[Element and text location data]
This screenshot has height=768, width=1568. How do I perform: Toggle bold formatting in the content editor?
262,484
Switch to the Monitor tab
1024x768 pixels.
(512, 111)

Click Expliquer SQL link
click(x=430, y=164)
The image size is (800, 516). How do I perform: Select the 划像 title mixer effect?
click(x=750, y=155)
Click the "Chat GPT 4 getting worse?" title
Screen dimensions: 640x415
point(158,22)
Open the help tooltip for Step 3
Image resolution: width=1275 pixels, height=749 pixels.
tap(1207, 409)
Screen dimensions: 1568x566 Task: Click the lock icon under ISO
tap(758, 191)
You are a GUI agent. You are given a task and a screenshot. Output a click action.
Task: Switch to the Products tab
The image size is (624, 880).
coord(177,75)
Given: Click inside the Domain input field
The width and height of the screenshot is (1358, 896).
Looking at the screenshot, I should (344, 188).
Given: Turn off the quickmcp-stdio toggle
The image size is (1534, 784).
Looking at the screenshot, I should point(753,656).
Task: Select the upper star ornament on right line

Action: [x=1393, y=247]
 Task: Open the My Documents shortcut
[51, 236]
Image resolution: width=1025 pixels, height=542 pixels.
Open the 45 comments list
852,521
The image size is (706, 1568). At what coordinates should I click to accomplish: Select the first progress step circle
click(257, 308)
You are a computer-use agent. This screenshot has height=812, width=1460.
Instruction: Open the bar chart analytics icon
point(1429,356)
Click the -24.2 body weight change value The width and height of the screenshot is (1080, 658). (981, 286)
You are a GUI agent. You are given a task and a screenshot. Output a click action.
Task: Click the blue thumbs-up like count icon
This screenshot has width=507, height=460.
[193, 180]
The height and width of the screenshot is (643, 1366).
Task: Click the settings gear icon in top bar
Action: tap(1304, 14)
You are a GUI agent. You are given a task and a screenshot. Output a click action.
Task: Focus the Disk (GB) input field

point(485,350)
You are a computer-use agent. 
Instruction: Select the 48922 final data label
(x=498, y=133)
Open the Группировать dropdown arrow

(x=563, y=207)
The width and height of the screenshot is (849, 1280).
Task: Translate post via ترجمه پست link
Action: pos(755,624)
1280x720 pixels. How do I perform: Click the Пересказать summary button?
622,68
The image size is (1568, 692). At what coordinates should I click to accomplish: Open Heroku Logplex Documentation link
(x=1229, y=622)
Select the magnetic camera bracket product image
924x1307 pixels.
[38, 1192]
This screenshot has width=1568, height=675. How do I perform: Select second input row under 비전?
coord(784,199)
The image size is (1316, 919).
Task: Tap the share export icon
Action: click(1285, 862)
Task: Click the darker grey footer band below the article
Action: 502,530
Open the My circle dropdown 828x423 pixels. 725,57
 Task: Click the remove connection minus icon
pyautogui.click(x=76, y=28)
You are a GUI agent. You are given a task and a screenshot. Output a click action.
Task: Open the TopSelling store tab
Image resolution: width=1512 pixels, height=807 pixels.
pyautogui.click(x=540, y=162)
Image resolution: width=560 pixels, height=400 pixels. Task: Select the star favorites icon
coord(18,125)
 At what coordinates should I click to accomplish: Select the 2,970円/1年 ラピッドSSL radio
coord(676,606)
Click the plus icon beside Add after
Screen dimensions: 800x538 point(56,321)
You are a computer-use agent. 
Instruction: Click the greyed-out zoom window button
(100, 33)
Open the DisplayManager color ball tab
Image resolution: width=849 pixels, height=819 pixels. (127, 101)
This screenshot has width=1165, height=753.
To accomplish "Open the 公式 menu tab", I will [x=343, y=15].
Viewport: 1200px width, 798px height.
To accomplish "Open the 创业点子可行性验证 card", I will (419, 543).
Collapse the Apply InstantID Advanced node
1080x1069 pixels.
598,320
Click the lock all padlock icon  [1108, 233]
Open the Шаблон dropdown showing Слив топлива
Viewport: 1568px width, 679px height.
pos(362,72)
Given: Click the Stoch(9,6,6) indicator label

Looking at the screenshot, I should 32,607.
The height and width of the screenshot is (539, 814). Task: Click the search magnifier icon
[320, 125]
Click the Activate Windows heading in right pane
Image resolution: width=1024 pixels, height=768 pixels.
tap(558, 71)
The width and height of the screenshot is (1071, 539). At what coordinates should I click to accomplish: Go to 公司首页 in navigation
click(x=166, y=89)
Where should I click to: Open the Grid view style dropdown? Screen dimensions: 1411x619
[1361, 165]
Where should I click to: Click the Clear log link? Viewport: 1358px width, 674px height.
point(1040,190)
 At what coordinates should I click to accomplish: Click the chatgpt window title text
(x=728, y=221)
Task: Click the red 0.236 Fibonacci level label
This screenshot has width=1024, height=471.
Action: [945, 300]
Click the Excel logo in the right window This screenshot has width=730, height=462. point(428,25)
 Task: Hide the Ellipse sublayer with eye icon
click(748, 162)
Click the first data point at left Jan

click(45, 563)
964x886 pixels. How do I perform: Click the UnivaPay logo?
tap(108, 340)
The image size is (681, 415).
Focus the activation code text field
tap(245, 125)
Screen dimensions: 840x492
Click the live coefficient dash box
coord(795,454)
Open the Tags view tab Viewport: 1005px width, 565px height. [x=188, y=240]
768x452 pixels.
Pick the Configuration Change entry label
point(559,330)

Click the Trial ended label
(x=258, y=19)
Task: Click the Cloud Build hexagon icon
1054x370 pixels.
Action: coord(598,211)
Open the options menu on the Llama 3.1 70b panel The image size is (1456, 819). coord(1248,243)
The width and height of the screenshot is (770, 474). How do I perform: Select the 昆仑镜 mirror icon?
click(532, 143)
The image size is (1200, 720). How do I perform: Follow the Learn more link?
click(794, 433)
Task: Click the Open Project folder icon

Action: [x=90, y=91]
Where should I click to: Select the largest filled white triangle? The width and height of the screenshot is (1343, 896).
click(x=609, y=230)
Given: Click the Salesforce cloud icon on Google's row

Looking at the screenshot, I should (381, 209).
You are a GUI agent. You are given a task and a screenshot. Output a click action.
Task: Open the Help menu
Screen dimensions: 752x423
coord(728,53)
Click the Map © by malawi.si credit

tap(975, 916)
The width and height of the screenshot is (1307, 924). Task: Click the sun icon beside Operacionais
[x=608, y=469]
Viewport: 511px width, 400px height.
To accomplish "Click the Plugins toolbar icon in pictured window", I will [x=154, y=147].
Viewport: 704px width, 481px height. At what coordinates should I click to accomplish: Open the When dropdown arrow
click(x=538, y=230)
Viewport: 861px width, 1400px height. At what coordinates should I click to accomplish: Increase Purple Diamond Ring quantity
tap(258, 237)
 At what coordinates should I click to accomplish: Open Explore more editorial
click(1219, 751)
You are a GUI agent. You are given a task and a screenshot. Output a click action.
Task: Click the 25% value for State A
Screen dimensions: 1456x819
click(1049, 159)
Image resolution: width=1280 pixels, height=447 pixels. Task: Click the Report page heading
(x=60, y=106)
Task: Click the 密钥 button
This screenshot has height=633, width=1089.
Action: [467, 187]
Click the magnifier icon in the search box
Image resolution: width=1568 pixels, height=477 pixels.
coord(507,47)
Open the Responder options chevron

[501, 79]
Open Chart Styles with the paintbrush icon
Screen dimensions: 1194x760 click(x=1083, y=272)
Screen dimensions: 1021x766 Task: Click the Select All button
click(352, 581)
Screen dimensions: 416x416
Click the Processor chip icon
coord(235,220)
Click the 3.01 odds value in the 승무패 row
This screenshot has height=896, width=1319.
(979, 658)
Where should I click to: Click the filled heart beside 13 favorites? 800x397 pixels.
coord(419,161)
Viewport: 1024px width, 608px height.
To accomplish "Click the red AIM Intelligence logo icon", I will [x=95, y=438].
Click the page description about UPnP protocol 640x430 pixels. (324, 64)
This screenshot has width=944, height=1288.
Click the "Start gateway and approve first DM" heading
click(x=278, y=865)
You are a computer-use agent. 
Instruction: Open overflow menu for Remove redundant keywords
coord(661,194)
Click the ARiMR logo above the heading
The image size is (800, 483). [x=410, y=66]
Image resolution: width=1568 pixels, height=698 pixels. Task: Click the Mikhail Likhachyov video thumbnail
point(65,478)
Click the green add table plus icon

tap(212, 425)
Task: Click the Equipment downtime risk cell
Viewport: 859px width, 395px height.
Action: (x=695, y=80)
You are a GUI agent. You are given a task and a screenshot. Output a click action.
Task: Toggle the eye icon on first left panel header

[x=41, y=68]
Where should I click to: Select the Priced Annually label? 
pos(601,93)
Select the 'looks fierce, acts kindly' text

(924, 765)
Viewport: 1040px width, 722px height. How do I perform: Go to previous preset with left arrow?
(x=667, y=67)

▶ [What the task requires]:
Retype the material from the line containing "Given: Click the Stoch(9,6,6) indicator label" through the line containing "point(1040,190)", including both of those lines, without changing anything.

▶ [Right answer]:
Given: Click the Stoch(9,6,6) indicator label

Looking at the screenshot, I should 32,607.
The height and width of the screenshot is (539, 814). Task: Click the search magnifier icon
[320, 125]
Click the Activate Windows heading in right pane
Image resolution: width=1024 pixels, height=768 pixels.
tap(558, 71)
The width and height of the screenshot is (1071, 539). At what coordinates should I click to accomplish: Go to 公司首页 in navigation
click(x=166, y=89)
Where should I click to: Open the Grid view style dropdown? Screen dimensions: 1411x619
[1361, 165]
Where should I click to: Click the Clear log link? Viewport: 1358px width, 674px height.
point(1040,190)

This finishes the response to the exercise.